WORK TO BE COMPLETED:
Reproduce all of the items below unchanged, except switch every "computer-use agent" to "screen assistant".

TASK INPUTS:
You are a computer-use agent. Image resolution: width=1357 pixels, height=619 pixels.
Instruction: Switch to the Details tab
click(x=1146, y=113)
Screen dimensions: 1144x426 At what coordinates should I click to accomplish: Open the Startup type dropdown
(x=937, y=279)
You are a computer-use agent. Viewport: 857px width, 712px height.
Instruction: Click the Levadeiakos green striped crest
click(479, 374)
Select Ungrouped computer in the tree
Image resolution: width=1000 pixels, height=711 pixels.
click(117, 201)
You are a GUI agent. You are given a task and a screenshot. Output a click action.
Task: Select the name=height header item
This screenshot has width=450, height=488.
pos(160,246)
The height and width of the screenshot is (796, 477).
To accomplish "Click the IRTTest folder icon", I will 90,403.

FINAL ANSWER:
You are a screen assistant. Image resolution: width=1357 pixels, height=619 pixels.
Instruction: Switch to the Details tab
click(x=1146, y=113)
Screen dimensions: 1144x426 At what coordinates should I click to accomplish: Open the Startup type dropdown
(x=937, y=279)
You are a screen assistant. Viewport: 857px width, 712px height.
Instruction: Click the Levadeiakos green striped crest
click(479, 374)
Select Ungrouped computer in the tree
Image resolution: width=1000 pixels, height=711 pixels.
click(117, 201)
You are a GUI agent. You are given a task and a screenshot. Output a click action.
Task: Select the name=height header item
This screenshot has width=450, height=488.
pos(160,246)
The height and width of the screenshot is (796, 477).
To accomplish "Click the IRTTest folder icon", I will 90,403.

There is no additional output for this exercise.